I often mention in writing posts that I knew I wanted to be a writer from a very young age. I knew that once I became an adult, I'd graduate from writing stories cross-legged on my bed in black and white notebooks to writing stories for those glossy magazines I saw at the newsstand or were spread across the coffee table in my Livingroom.
I know now, that had I not been so passionate and dedicated to achieving my writing dream, it may have continued to simmer on a back burner in my life, and I would have stayed in the shadows, writing in notebooks for my eyes only. If that had been the case, I would have wished for a fairy godmother, herself an accomplished writer, who sensed something greater in the words I penned, to have tapped me on my shoulders and said hopefully something like this, " Dear one, you have a gift but you'll never know how far and how wide you can go if you keep hiding your gift under a rock. So I have come to help you step out of the shadows."
As we enter a new dawn and a new day, after such a tumultuous year, as we usher in healing and hope with our newly elected President, Joe Biden, and our first woman and woman of color Vice President, Kamala Harris, I feel even more motivated as a writer and excited about where my writing will take me. I'm also excited and committed to motivating other writers; friends, family members, and acquaintances I've met through writing, who've expressed their desire to step out of the shadows. I've decided to be their fairy godmother, reminding them that filling journals and notebooks is a starting point for all writers and is indeed cathartic and shouldn't be abandoned, but that they have stories that have outgrown those perfectly lined notebook pages they tuck away in their nightstands at night. They have stories the world needs to hear, that will make you cry, laugh out loud, and teach you how to make lemonade when life gives you its tartest lemons. They have a gift that shouldn't be hidden under a rock.
Two examples of that are; A good friend of mine writes poetry and bares her soul in her journal about growing up as a foster child and about being a single mother. My sister writes about surviving domestic abuse and has stacks of notebooks filled with stories about how she finally untangled herself from a cycle of abuse and healed. I've encouraged both my friend and my sister to go to the next level with their writing and submit their true-life stories to magazines and anthologies, most recently to one of the Chicken Soup for The Soul Anthologies. It was a proud moment for not only both of them, but also myself, when they wrote and submitted a story to the Chicken Soup for The Soul editors.

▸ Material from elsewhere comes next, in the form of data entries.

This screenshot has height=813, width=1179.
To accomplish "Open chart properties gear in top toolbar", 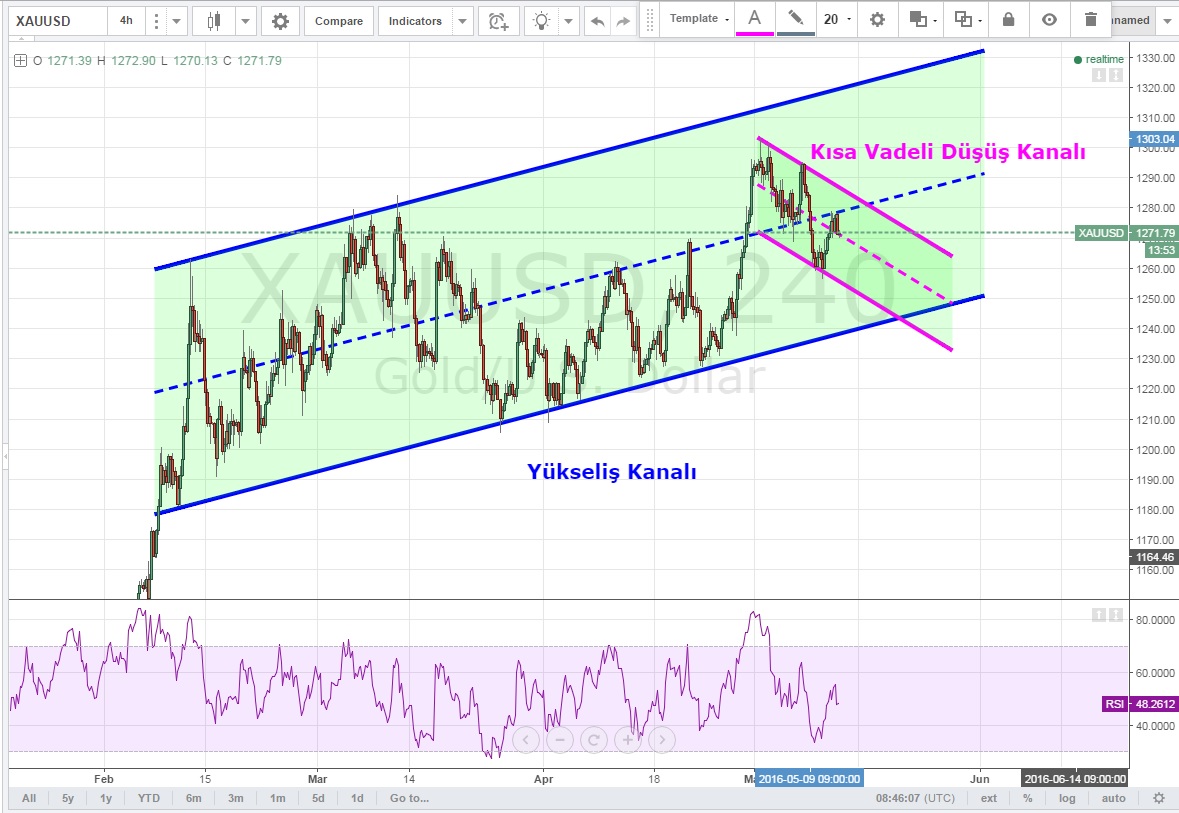I will (280, 21).
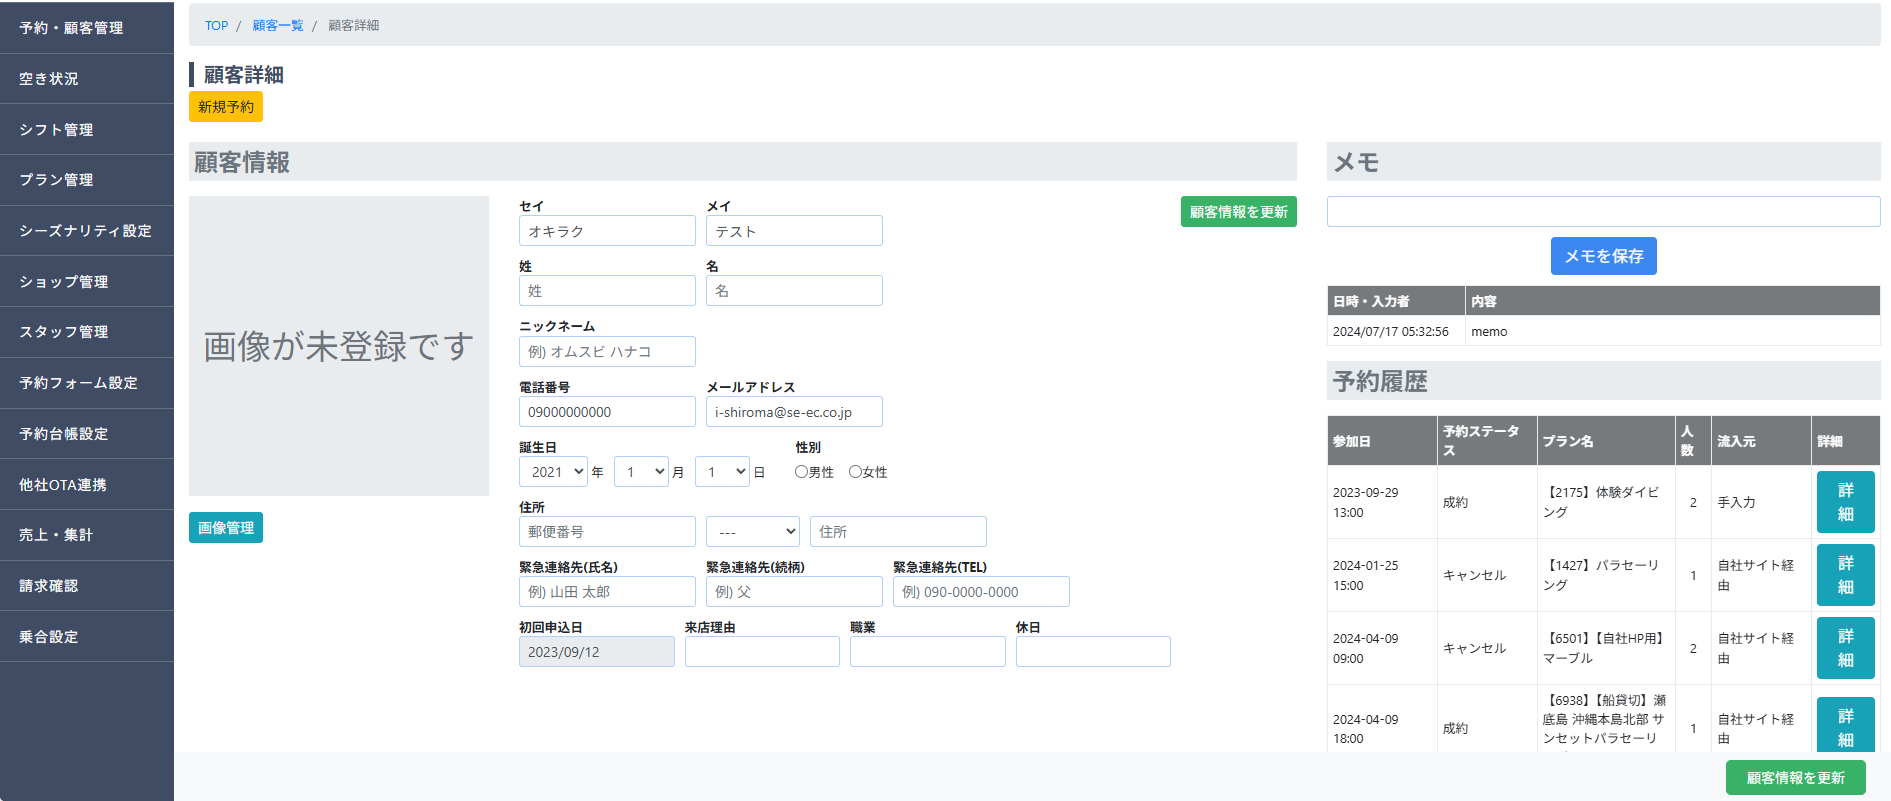The width and height of the screenshot is (1891, 801).
Task: Open 詳細 for the 2023-09-29 reservation
Action: coord(1845,502)

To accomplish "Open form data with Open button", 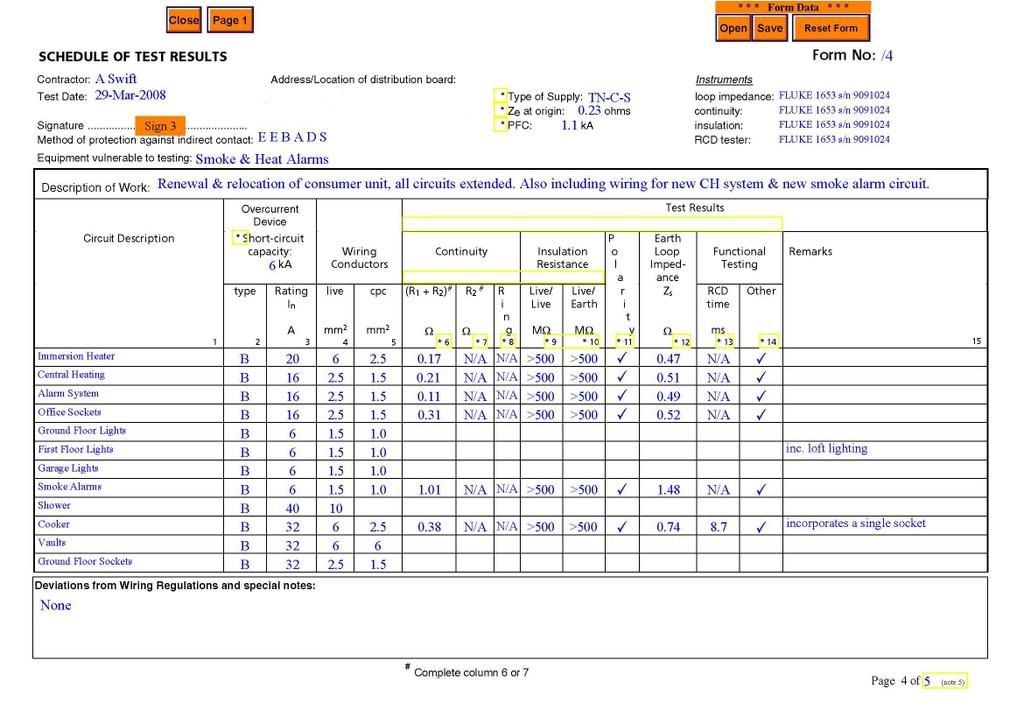I will [x=733, y=29].
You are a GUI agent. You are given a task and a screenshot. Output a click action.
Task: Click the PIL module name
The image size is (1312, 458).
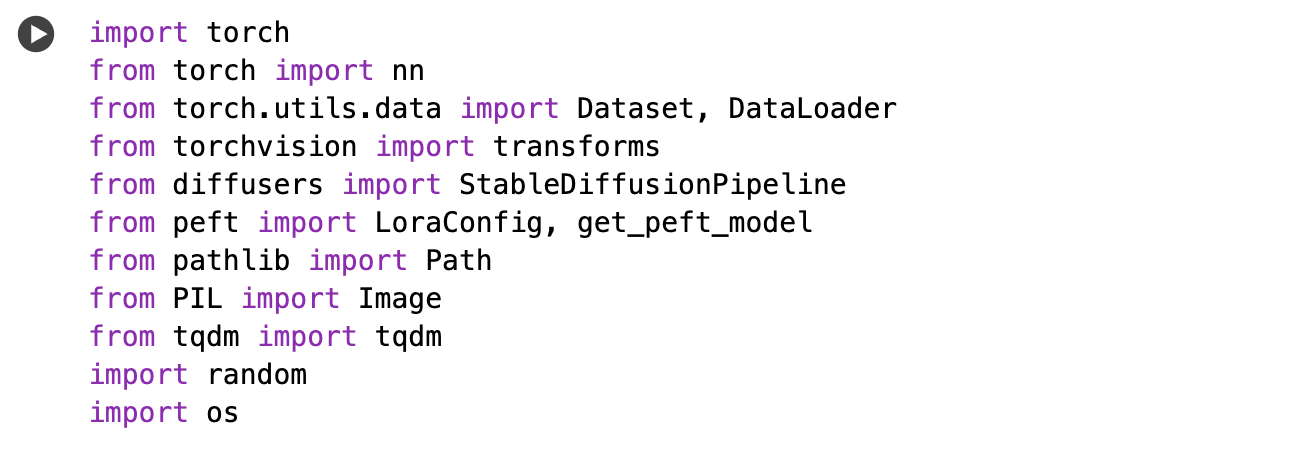(x=198, y=299)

Helping other writers step out of the shadows does my heart good. It doesn't leave me feeling overextended or cause me to neglect my own writing projects, for I don't have to spend hours walking them through each step. I give them basic information, such as to make sure they follow the writer's guidelines, and how to format a manuscript, to get started. Mainly I try to inspire them to cross over the bridge to all the great opportunities waiting for writers on the other side. Who knows, my friend who writes poetry may one day be reciting her poem as poet laureate as eloquently as Amanda Gorman recited her powerful poem, "The Hill We Climb," as the first youth poet laureate and youngest inaugural poet in U.S. history.
So on this new dawn I'd like to share a few things I plan on doing to help novice writers step out of the shadows and into the light:
1. Offer encouragement without pressure. Just because someone has expressed their desire to publish doesn't mean they are ready to do so when you feel they are, or when you have a magazine in sight that would be the perfect home for their story. They may need time to mentally prepare for sharing their innermost thoughts with an audience and opening themselves up for possible judgement, criticism or rejection. I will let them know they have a story to tell that will inspire and resonate with others on a similar journey and that I hope they will share it soon because I believe in them and their ability to tell a great story.
2. Gift them writing books as presents. Books such as, "The Elements of Style," by William Strunk Jr. and E.B. White, "On Writing: A memoir of the Craft," by Stephen King, "Bird by Bird," by Anne Lamott, and "Writing Down the Bones," by Natalie Goldberg, and the latest edition of, "The Writer's Market," to name a few.
3. Give them a subscription or information about writing magazines they can subscribe to such as, Poets & Writers Magazine, Writer's Digest, The Writer, or Creative Nonfiction Magazine.
4. Recommend writing websites, or online courses, many which can be found on WOW, that help writers hone their skills and build their storytelling strengths.
5. Let them know that the best advice I can offer them, is to write, to write everyday if only for a few minutes, and not worry about the editor or skeptic sitting on their shoulder. Let them know to unabashedly get their story written, and come back to edit later for submission. The more they write, the better they will get, and the more confidence they will have when it comes to sharing their work.